In many cases, the diversification of a virtual product may simply mean adapting the same thing for a new market or audience. Online businesses that operate a service, such as a video game, will often create multiple clients for several different countries. In this case, developers have the opportunity to charge for things differently, as, for example, Korean and European players don’t like the same things in their games.
The online betting company bet365 was able to diversify its sports betting business by expanding its operation to new countries and, perhaps more importantly, by incorporating new sports. In some cases, such as eSports, this can introduce betting to an audience that may not have had any previous interest in more traditional sports, such as football and tennis.
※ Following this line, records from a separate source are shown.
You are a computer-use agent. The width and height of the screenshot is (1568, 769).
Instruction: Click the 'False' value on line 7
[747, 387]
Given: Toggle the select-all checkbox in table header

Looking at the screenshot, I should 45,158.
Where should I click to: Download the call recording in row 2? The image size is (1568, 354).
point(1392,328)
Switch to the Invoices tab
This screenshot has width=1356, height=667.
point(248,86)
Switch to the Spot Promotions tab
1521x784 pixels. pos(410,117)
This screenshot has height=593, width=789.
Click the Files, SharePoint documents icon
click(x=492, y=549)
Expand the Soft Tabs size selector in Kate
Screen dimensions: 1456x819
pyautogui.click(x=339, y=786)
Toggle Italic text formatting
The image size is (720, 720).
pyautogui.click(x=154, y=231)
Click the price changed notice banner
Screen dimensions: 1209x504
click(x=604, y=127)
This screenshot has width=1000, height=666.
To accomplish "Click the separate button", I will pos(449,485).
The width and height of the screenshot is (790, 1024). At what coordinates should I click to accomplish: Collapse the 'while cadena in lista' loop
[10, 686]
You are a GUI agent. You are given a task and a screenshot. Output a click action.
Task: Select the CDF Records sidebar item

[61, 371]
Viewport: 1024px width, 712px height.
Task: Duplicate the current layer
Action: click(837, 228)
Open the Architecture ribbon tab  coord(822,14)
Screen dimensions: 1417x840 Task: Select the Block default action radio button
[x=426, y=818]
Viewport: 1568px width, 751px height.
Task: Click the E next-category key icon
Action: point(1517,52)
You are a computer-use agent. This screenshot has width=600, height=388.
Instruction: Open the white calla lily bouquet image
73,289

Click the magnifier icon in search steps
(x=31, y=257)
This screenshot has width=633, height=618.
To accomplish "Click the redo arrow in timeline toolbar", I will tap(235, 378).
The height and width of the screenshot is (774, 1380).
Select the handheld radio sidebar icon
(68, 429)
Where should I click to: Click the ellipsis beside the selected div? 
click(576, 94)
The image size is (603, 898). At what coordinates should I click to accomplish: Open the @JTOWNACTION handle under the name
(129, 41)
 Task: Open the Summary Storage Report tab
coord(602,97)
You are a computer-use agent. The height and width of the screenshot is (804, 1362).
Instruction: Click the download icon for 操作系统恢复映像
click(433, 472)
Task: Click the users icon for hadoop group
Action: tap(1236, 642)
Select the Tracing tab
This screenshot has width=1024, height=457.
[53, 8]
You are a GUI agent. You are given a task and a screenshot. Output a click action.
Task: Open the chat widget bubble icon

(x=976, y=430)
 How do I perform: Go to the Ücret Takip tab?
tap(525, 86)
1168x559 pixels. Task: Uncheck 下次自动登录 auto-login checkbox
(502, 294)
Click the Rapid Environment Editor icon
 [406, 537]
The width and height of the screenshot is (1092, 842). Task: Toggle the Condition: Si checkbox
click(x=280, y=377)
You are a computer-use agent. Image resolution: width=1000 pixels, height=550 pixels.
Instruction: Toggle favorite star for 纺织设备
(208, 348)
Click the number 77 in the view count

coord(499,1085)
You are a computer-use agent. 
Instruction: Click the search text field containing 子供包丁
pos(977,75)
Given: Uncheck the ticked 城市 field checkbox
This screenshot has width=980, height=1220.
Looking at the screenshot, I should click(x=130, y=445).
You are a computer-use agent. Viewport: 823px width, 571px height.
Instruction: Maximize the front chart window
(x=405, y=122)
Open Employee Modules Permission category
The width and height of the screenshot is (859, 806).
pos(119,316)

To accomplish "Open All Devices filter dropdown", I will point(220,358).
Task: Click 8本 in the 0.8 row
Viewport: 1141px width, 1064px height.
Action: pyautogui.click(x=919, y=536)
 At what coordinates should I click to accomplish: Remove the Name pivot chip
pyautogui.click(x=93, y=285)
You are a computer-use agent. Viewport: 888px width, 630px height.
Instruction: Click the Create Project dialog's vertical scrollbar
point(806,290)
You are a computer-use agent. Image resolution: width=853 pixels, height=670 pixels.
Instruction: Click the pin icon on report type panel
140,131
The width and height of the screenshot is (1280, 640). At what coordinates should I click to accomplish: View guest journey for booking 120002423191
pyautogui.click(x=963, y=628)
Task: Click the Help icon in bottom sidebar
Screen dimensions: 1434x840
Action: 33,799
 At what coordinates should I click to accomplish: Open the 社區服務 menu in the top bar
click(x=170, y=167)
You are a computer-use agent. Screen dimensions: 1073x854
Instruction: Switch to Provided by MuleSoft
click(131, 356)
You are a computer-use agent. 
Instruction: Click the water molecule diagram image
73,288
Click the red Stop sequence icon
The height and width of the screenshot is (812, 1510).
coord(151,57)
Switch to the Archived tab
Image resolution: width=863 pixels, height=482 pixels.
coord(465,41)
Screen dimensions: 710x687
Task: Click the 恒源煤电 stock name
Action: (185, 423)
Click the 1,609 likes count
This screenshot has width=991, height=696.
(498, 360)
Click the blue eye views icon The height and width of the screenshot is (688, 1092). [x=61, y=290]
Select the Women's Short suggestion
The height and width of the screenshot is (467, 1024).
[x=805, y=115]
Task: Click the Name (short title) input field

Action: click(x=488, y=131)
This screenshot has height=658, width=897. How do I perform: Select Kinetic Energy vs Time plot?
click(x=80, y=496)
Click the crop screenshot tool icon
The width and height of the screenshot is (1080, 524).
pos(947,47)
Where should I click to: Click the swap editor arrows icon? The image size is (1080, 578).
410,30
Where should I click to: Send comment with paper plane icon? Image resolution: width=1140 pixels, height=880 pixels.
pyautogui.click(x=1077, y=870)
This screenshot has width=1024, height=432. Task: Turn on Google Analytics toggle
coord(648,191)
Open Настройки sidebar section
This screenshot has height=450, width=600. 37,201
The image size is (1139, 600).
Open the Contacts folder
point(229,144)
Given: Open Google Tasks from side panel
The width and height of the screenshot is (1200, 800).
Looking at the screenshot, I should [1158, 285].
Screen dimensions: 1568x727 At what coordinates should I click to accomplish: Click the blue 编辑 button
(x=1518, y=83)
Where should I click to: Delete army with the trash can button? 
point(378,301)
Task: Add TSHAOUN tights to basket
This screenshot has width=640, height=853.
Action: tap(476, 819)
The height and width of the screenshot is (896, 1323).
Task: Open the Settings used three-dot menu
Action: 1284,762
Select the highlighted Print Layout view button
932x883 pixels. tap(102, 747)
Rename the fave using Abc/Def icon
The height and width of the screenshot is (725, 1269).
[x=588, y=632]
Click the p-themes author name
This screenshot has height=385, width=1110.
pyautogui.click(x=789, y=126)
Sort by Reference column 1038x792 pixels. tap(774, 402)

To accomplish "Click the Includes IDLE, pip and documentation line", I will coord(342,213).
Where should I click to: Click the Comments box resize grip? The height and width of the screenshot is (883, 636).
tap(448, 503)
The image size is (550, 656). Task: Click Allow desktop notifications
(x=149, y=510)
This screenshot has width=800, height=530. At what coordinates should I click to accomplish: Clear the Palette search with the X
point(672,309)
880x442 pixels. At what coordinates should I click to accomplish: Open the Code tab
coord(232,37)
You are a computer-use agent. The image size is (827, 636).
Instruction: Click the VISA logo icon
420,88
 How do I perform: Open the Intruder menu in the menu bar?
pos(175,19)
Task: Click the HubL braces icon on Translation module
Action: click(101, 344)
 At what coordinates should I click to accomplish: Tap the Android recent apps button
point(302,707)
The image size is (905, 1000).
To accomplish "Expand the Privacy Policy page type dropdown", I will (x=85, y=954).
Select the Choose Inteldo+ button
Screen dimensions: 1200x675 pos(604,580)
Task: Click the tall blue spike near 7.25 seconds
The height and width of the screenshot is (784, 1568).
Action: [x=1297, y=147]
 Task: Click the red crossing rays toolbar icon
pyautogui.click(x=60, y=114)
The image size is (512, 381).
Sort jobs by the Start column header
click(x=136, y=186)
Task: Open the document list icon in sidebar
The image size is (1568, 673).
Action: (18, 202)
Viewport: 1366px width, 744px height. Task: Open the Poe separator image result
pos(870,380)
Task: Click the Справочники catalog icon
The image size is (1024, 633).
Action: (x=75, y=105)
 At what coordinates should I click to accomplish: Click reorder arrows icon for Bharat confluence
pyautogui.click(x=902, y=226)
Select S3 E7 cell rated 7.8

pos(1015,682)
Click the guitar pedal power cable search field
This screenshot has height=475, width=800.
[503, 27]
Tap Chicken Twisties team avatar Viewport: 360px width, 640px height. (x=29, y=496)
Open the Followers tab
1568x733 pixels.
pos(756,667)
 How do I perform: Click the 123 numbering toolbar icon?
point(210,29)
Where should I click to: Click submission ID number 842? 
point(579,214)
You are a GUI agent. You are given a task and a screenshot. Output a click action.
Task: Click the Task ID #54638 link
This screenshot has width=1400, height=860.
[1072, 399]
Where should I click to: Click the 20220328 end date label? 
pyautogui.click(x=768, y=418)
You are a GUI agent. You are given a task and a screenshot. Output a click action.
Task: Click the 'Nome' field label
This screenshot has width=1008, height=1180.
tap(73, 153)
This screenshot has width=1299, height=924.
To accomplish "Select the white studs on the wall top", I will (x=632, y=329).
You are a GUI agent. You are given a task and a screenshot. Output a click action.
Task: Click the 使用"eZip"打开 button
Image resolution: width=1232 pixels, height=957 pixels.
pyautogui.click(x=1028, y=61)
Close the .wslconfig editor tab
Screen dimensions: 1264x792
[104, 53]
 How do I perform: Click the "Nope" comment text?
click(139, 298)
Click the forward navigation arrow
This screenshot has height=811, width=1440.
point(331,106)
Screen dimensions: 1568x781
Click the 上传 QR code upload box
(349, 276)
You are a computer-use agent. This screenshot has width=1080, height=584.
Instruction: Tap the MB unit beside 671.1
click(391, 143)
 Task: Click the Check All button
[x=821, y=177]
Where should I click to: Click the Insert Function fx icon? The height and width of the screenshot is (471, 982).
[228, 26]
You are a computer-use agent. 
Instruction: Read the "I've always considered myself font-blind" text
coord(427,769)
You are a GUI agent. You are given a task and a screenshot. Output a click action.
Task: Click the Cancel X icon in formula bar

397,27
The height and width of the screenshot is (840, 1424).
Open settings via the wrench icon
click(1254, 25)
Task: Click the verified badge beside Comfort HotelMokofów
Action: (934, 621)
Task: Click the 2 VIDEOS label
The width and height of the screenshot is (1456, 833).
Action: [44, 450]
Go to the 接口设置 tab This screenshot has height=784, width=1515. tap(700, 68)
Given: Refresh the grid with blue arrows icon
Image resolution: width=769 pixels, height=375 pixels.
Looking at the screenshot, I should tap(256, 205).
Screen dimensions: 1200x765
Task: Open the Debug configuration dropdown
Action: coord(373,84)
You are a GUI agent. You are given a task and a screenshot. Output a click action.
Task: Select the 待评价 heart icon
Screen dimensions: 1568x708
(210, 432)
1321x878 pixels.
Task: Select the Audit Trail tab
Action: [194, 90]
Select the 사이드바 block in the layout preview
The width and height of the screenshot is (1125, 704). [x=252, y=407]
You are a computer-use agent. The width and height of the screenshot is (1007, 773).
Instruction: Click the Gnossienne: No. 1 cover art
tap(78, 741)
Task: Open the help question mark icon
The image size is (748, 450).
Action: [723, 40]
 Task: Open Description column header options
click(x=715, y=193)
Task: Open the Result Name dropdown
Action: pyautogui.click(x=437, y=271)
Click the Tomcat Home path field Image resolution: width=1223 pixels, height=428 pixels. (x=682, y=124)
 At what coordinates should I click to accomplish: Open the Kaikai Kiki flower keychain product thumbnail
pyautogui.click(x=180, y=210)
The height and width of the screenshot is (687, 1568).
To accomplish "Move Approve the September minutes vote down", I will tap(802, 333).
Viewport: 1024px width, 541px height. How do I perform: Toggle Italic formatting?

Diversification is not all plain sailing though.
Brand Image
One of the more obvious examples of the risks involved with product diversification involves resources. Even if a new product is just a rebadged version of an existing one, the production company must have enough extra materials to compensate for the extra output. If the new product then becomes more popular than the existing one, there’s a risk that overall quality could fall across the company catalogue.
There’s also the concern of brand image. Wanton expansion in all sorts of strange ways is the hallmark of mega-corporations like Amazon and Google, which have grocery stores, chocolate, underwear, and soap in their combined histories. However, creating things like the KFConsole, a joint effort between Cooler Master and KFC, as a chicken restaurant can make the company look bored, directionless, and wasteful – even if it might have been a joke.
The same issue affected the diversification efforts of cement company Blue Circle in the 1980s, when it started creating everything related to homeownership, such as lawnmowers, boilers, and baths. It’s a poor look for a specialist company, although their foray into producing bricks simultaneously made some semblance of sense. Today, Blue Circle only produces concrete, cement, lime, and mortar.
Diversification can produce quick success for a business and create a safety net in weak markets. However, the risk to a company’s bottom line and public image can be significant if this business strategy is misapplied.